Die türkischen Gefängnisse sind überfüllt mit Oppositionellen, Journalisten, Akademikern und Studierenden. Zwischenzeitlich hört man einzelne kritische Stimmen von der Regierung gegen die türkische Regierung aber zu mehr kommt es nicht. Die Türkei ist ein wichtiger Wirtschaftspartner Deutschlands in der Region und wird auch in weiteren wichtigen Fragen wie zum Beispiel bei der Flüchtlingskrise gebraucht. Daher wird dann zu Menschenrechtsverletzungen, willkürliche Verhaftungen geschwiegen und auch zu Verhaftungen von deutschen Staatsbürgern.
Die Kölner Fälle
Derzeit sitzen weiterhin mehr als 65 deutsche Staatsbürgerinnen in türkischer Haft und genau so viele dürfen wegen einer Ausreisesperre das Land nicht verlassen. Unter Ihnen sind auch die Kölnerin Hozan Cane und ihre Tochter Gönül Örs. Die Kölner Sozialarbeiterin Gönül Örs darf seit Mai 2019 nicht mehr zurück nach Deutschland. Die Prozesse können in der Türkei sehr lange dauern. Dieses Hinauszögern hat psycho-traumatische Folgen für die Betroffenen. Sie müssen ständig unter Angst leben; Angst dass man wieder wegesperrt werden könnte.

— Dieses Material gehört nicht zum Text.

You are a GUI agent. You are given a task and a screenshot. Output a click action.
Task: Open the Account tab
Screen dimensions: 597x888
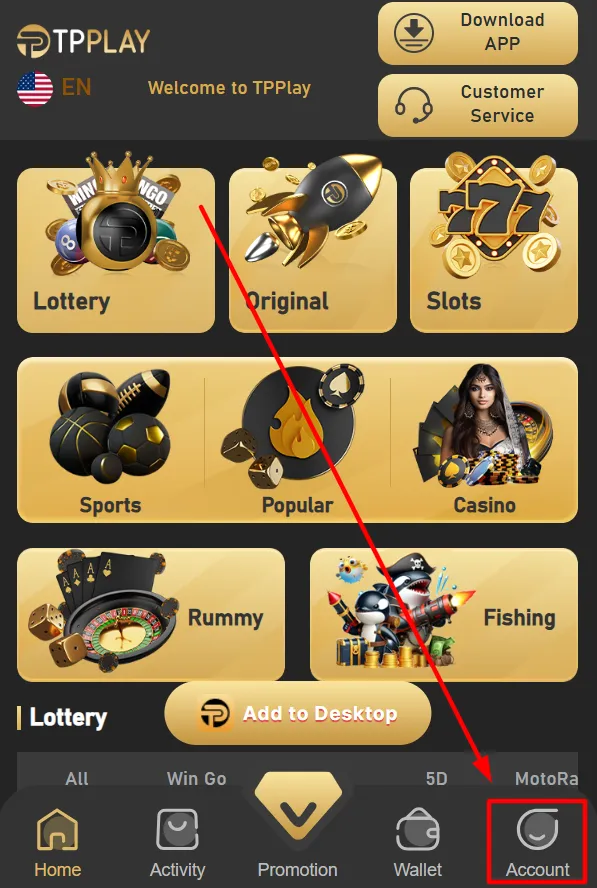point(537,842)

Die bekannteren Fälle aus Deutschland dürfen wegen einer Ausreisesperre das Land nicht verlassen. Eine Methode gibt es manchmal doch. Man könnte gegen eine Kaution die Ausreisesperre aufheben lassen, de facto die Betroffenen freikaufen. Im Sommer 2019 durfte ich auch diese Methode anwenden. Ich musste damals 20.000 türkische Lira (ca. 3.000 Euro) an das Gericht zahlen damit sie die Ausreisesperre gegen mich aufheben. Da die türkische Lira weiter an Wert verloren hat, stieg auch mittlerweile die Summe der Kaution. So forderte ein Gericht in Izmir vor zwei Wochen gegen den 70järhigen Kölner Rentner Ali T. eine absurde Summer von 250.000 türkische Lira. (ca. 30.000 Euro).
Der Kölner darf seit dem Sommer 2019 nicht mehr zurückkehren. Er wurde in seiner Ferienwohnung in Didim an der Agais kurzzeitig festgenommen und darf seitdem die Türkei nicht mehr verlassen. Am 17. März 2021 geht sein Prozess weiter und die Staatsanwaltschaft fordert eine Haftstrafe von 5 Jahren mit dem Vorwurf „Hilfeleistung eines Terrorverdächtigen“ für den Kölner Rentner.